During the Revolutionary War period Waller trained militia on a drill
field near the Smith River. In March of 1781 he marched 16 companies
of militia 70 miles south to support General
Adam Stevens in the Battle of Guilford Court House. He was afterwards
promoted and commissioned a colonel of militia. Colonel Waller was
with General Washington at the surrender of Lord Cornwallis at Yorktown,
after which he returned to his home in Henry County to live out his
life as a gentleman planter. He served his county and state until
his death on November 18, 1814.
After
the Civil War, the future Fieldale area
was known as the Village of Waller and was
a rural area occupied primarily by people
of African-American descent. Early black
landowners in the area were descendants
of slaves owned by Colonel Waller. Some
surnames taken by those descendants included
Finney, Morris, Stovall, Napper, Baker,
Mitchell, and Waller. Another slave descendant,
this one from the Hairston line, was Jordan
Hairston who owned land near what is now
10th Street in Fieldale. The Smith River
tributary called Jordan Creek runs through
the center of the original Village of Waller
and was named for Jordan Hairston. Hairston's
land near 10th street became the site for
Mountain Top African Methodist Episcopal
Church which, like many early churches,
included a school. The founding pastor was
Reverend Wash Waller, a former slave who,
as a young boy, had been taught to read
by Colonel Waller's son. Although the families
had spread out to Chestnut Knob, Rock Run
and other parts of Henry County they considered
Mountain Top Church their home. Later, in
the early 1900s, a one room log schoolhouse
for grades 1 through 7 was built near Snowbird
Mill and was know as Mullins School. Snowbird
Mill itself was owned by the Mullins family
and operated until 1958 by James Mullins,
Jr. Tobacco was the chief source of income
for Henry Countians and the Danville and
Western Railroad completed its line to Martinsville,
the county seat, in 1882 to serve that market.

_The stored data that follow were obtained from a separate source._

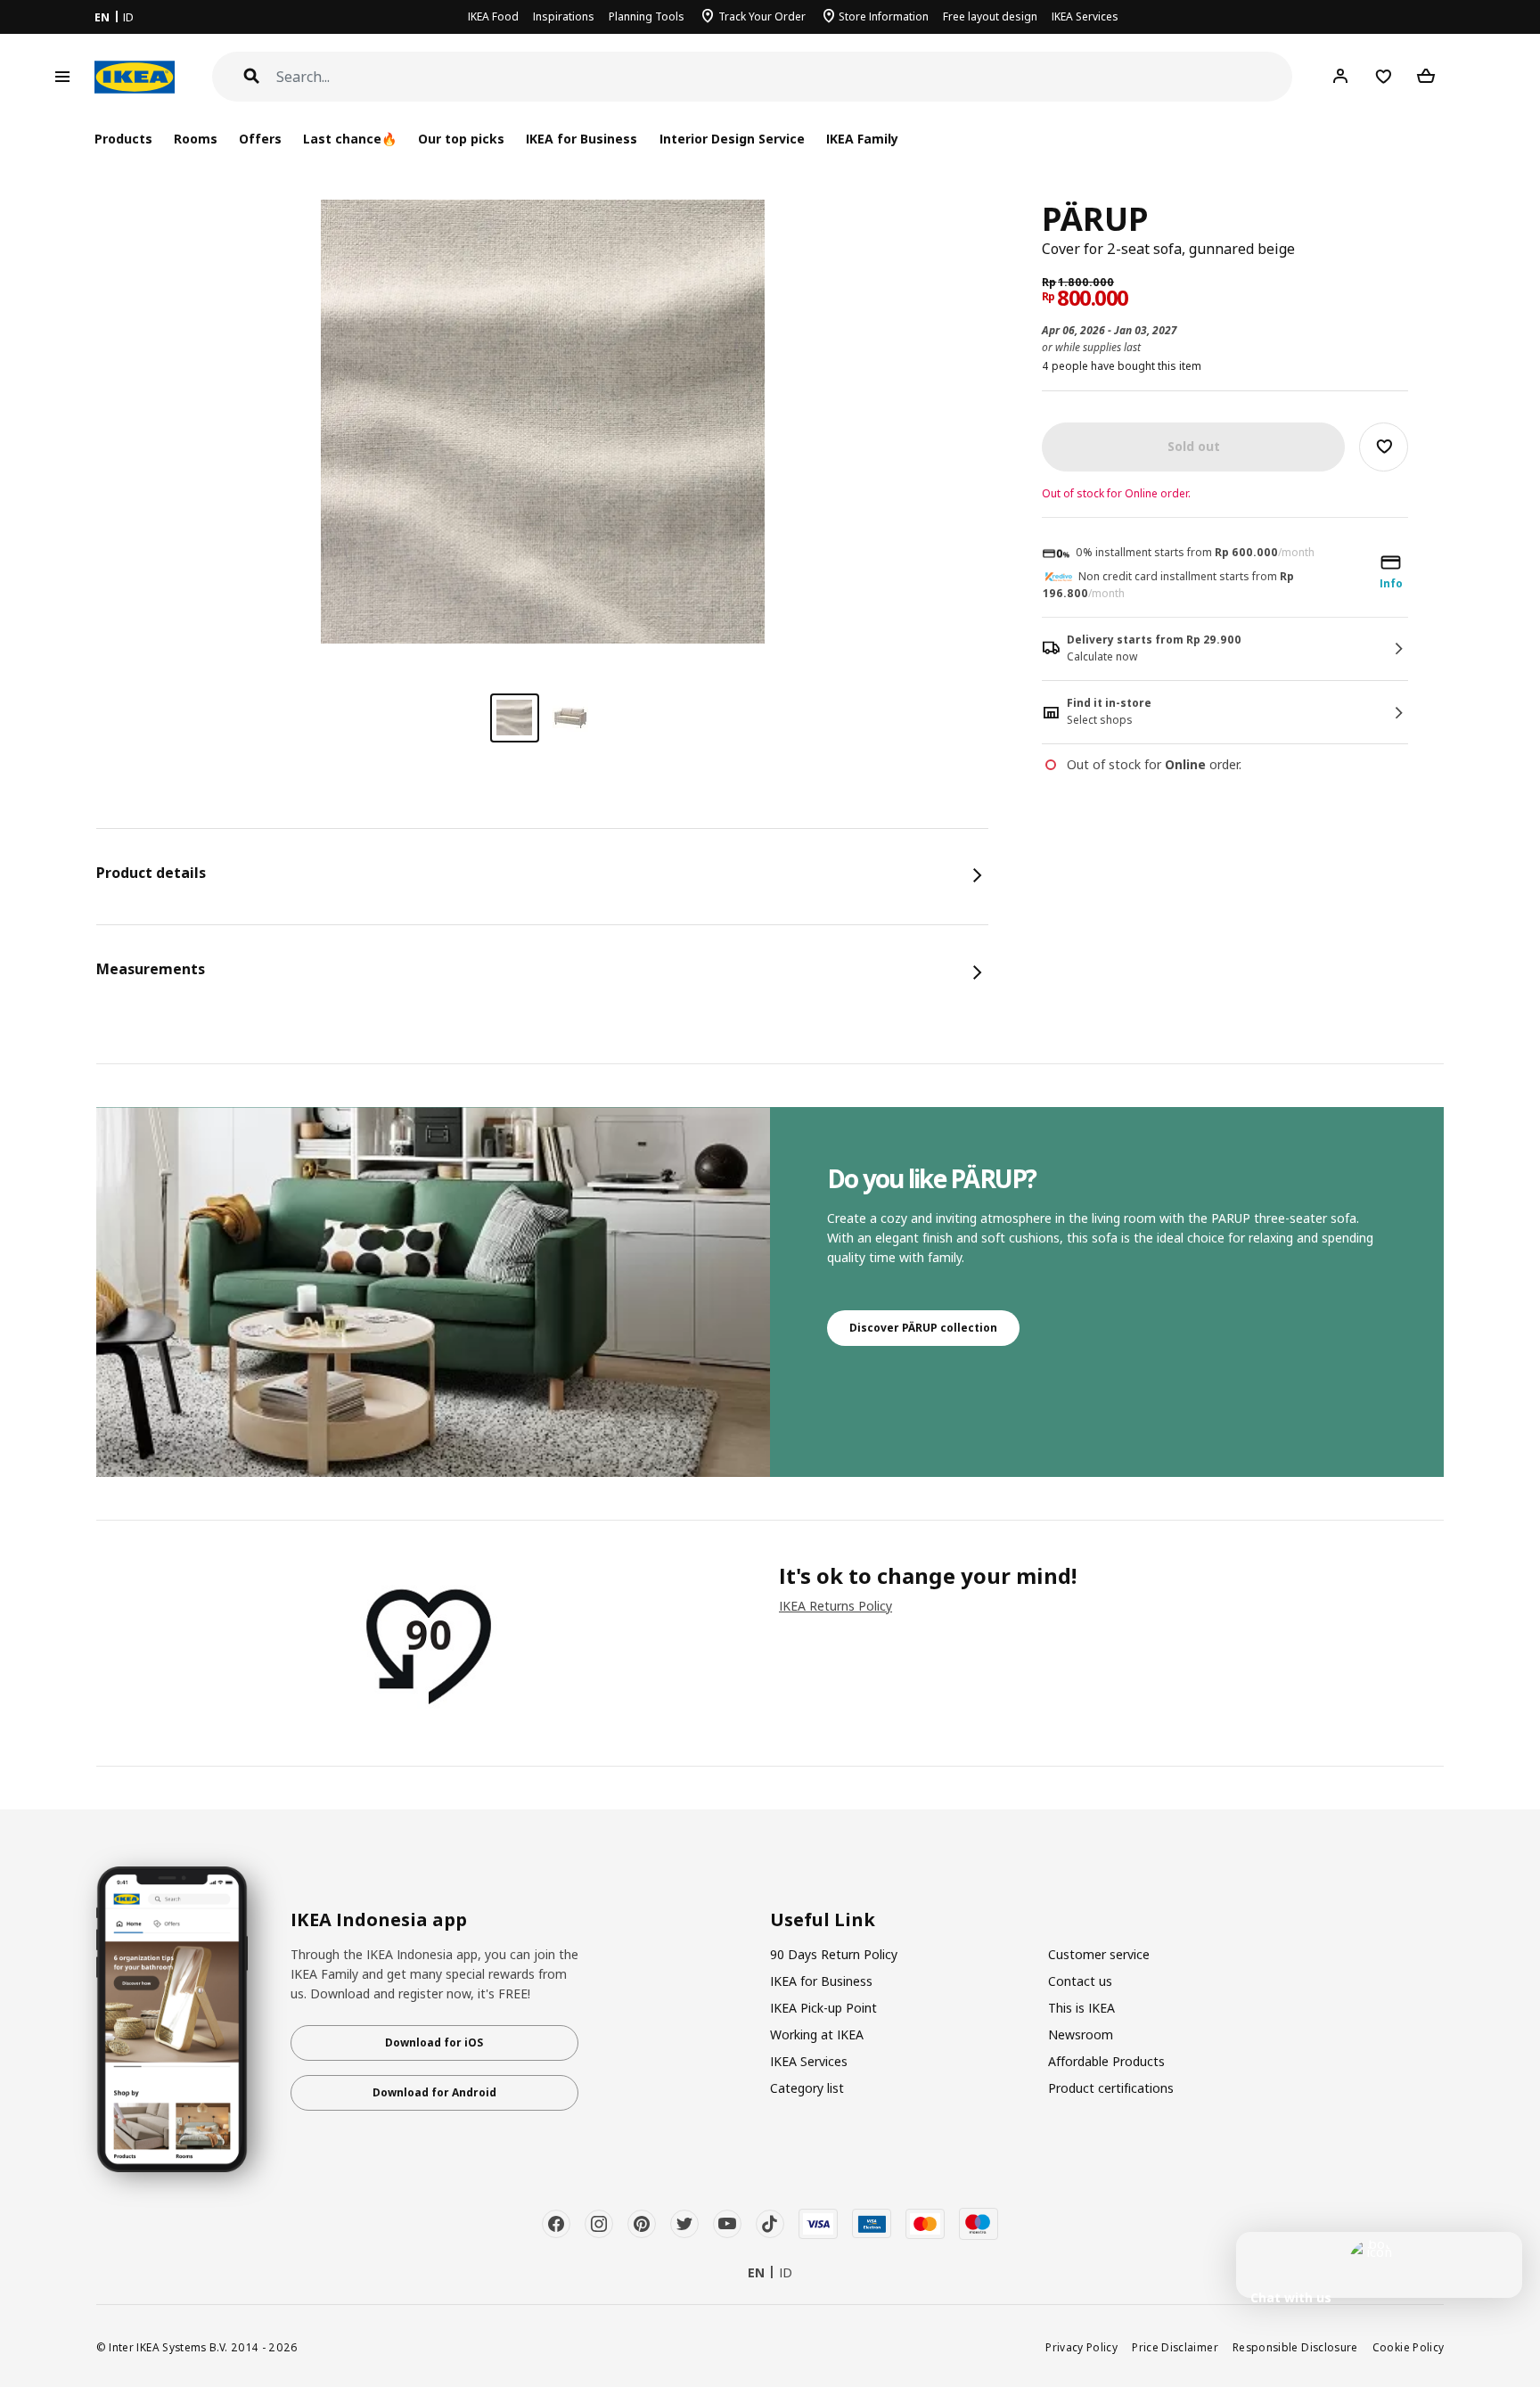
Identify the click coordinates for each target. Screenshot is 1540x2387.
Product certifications (1111, 2087)
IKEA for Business (581, 138)
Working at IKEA (817, 2034)
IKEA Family (862, 138)
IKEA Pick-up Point (823, 2007)
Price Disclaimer (1175, 2347)
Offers (260, 138)
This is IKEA (1081, 2007)
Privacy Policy (1081, 2347)
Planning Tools (646, 16)
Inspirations (563, 16)
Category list (807, 2087)
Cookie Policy (1408, 2347)
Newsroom (1080, 2034)
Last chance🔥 (350, 138)
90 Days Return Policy (833, 1954)
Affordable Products (1106, 2061)
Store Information (884, 16)
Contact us (1080, 1981)
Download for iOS (434, 2042)
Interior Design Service (732, 138)
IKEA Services (1085, 16)
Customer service (1099, 1954)
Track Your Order (762, 16)
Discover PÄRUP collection (923, 1327)
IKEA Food (493, 16)
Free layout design (990, 16)
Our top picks (461, 138)
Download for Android (434, 2092)
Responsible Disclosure (1295, 2347)
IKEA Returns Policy (835, 1605)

But small tobacco factories were soon absorbed
by larger firms and by 1906 hardly a single
tobacco factory remained in operation.
Around the turn of the last century industry
began to change Henry County and much of
the south as well. Just across the border
in North Carolina a man named Franklin Mebane
developed big plans for a textile company
manufacturing terry cloth towels. He built
7 mills on the 600 acres he had purchased
in and around the Leaksville, Spray and
Draper area - known today as Eden, NC. But
in 1910 a business recession forced Mebane
to sell his mills to Marshall Field and
Company of Chicago, IL.
Marshall
Field renamed the factories 'Fieldcrest Mills' and established
their headquarters in Eden. In 1916 Marshall Field began looking about
for an area in which they might expand their mill. They contacted
Heck Ford, Martinsville's one man Chamber of Commerce, who led them
to the Waller area. The area suited them perfectly. The proposed site
lay
between 2 rail lines, the Norfolk and Western and the Danville and
Western, and beside the Smith River. By 1917 the transaction was complete
and Marshall Field owned 1800 acres of land in Henry County on the
site of George Waller's plantation.
A construction boom followed as land was cleared and a plant and warehouse
covering almost 4 acres was completed; Fieldale became
a reality. The first hard surfaced road in Henry County was built
during this period to connect Martinsville with Fieldale.
Houses were added followed by a hotel, lodge, school, community center
and stores. And so Henry County began to industrialize. Many people
left the farm to take jobs in the factory. These people knew long
hours, hard work and perfection in all their tasks. They brought the
work ethic they had learned on the farm to the mill.
The Fieldale Heritage Festival celebrates the lives
of these people, many long gone, and the valuable lessons they taught
us. Without these people Fieldcrest Mills would have been nothing.
Through determination and hard work they built a town and a meaningful
life for themselves, their children and grandchildren. They produced
goods that became world famous for quality. The sacrifices they made
and the wealth they generated built the life we enjoy today.